Search:  
Gentoo Wiki

Bogofilter

Contents

Bogofilter Mail Filtering Solution

By Chris Smith

This guide was written so that bogofilter may be implemented in the "Email System for the Home Network" Guide. This guide proves that bogofilter can be used in client AND in server side filtering solutions, still leaving the user in total control.

The script contained in this guide depends on most of this guide being followed word for word. Feel free to edit and modify my guide and script for your own use, just post on this thread and let us know what your doing with it. We're very interested to see where this goes

All code contained in this documentation is released under the GPL Public Licence. Of course Right... Here we go!
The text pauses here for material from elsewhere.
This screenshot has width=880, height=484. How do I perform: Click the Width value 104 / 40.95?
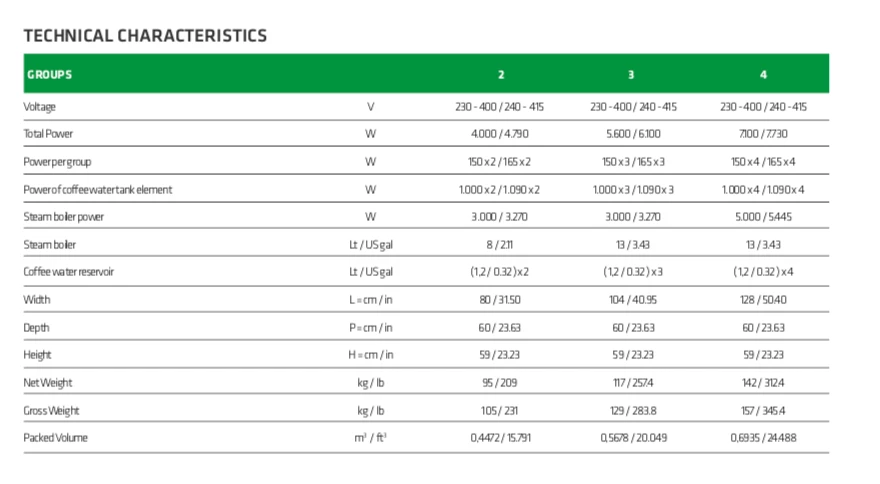coord(633,300)
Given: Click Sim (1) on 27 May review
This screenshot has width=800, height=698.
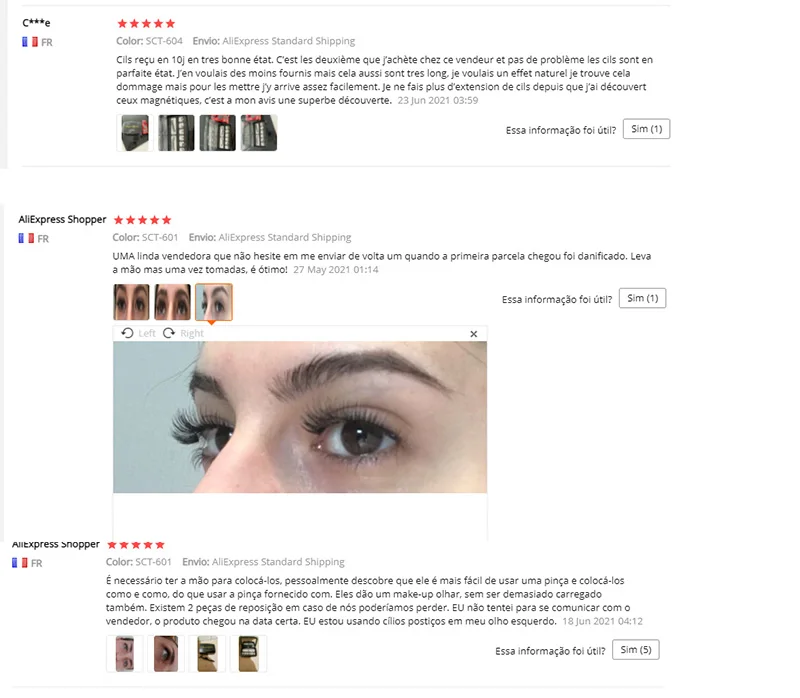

root@server # emerge bogofilter

Bogofilter Instructions

1. Make the spam maildirs:
user@server $ cd ~
user@server maildirmake -f Spam .maildir/
user@server maildirmake -f Spam.False-Positives .maildir/
user@server maildirmake -f Spam.False-Negatives .maildir/

NOTE: If you change these, I hope you know python, as you will need to hack the script so it knows which maildirs to treat as spam.

2. Load your mail client and move ALL your spam mail out of your normal directories, and into the Spam directory.
3. OPTIONAL: If you have a LOT of mail (i.e. thousands), and not just spam either, all mail, you may choose to have a "Ham" directory, which you can put a selection of a few hundred messages in.
user@server $ cd ~
user@server maildirmake -f Ham .maildir/

The script will auto-detect the precense of a .Ham directory, so it won't walk all your maildirs.
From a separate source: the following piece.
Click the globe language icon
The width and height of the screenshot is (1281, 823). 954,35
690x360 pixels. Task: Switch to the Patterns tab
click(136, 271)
4. Copy the following script, and name it as ~/bin/bogotrainer
File: ~/bin/bogotrainer
#!/usr/bin/python
import os, os.path

#Configuration entries. Not much ATM. More if needed.
bogodir = "~/.bogofilter/"
maildir = "~/.maildir/"
hams = ['.Spam', '.Trash', 'courierimaphieracl', 'courierimapkeywords']
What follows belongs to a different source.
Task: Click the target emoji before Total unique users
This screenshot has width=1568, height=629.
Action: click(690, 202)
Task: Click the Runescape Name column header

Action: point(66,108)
#Leave everything below here unless you want to do some hacking :)
needdbs = 0
bogodir = os.path.expanduser(bogodir)
maildir = os.path.expanduser(maildir)

def cleanhamdirs(dir):
 	for ham in hams:
                if (os.path.split(dir)[-1][:len(ham)] == ham): return 0
        if os.path.split(dir)[-1] in ['cur', 'tmp', 'new']: return 0
        return 1

if os.path.isdir(bogodir):
 	print "Bogofilter directory found"
 	#Newer versions of Bogofilter (0.14 and newer) use, by default, a
 	#combined wordlist.db, which replaces goodlist.db (aka hamlist.db)
 	#and badlist.db (aka spamlist.db). Original code is as follows:
 	#------------
 	#I'm just assuming if the spamlist.db exists, goodlist.db does too
 	#Program will die if goodlist.db doesn't exist anyway.
 	#if os.path.isfile(os.path.join(bogodir, "spamlist.db")):
 	#	print "Databases found"
 	#else:
 	#	print "Databases NOT found. Generating..."
 	#	needdbs = 1
 	#------------
 	#New code is as follows:
 	if os.path.isfile(os.path.join(bogodir, "wordlist.db")):
 		print "Database found"
 	else:
 		print "Database NOT found. Generating..."
 		needdbs = 1	
else:
 	print "Bogofilter directory NOT found. Generating..."
 	needdbs = 1

if needdbs:
 	print "Generating databases:"
 	print "Registering spam messages from", os.path.join(maildir,".Spam/cur")
 	spamlist = os.listdir(os.path.join(maildir,".Spam/cur"))
 	for spam in spamlist:
 		spampath = os.path.join(maildir,".Spam/cur/",spam)
 		print "- ", spampath
 		os.system("bogofilter -s < " + spampath)
 	if os.path.isdir(os.path.join(maildir, ".Ham")):
 		#If a specific .Ham dir exists, use that.
 		print "Registering ham messages from", os.path.join(maildir,".Ham/cur")
 		hamlist = os.listdir(os.path.join(maildir,".Ham/cur"))
 		for ham in hamlist:
 			hampath = os.path.join(maildir,".Ham/cur",ham)
 			print "- ", hampath
 			os.system("bogofilter -n < " + hampath)
 	else:
 		#Or else, use everything that isn't spam!
 		print "Registering ham messages from", os.path.join(maildir,"cur")
 		hamlist = os.listdir(os.path.join(maildir,"cur"))
 		for ham in hamlist:
 			hampath = os.path.join(maildir,"cur",ham)
 			print "- ", hampath
 			os.system("bogofilter -n < " + hampath)
 		maildirs = [os.path.join(maildir,dir) for dir in os.listdir(maildir)]
 		maildirs = filter(os.path.isdir, maildirs)
 		maildirs = filter(cleanhamdirs, maildirs)
 		for dir in maildirs:
 			print "Registering ham messages from", dir
 			hamlist = os.listdir(os.path.join(dir,"cur"))
 			for ham in hamlist:
 				hampath = os.path.join(dir,"cur",ham)
 				print "- ", hampath
 				os.system("bogofilter -n < " + hampath)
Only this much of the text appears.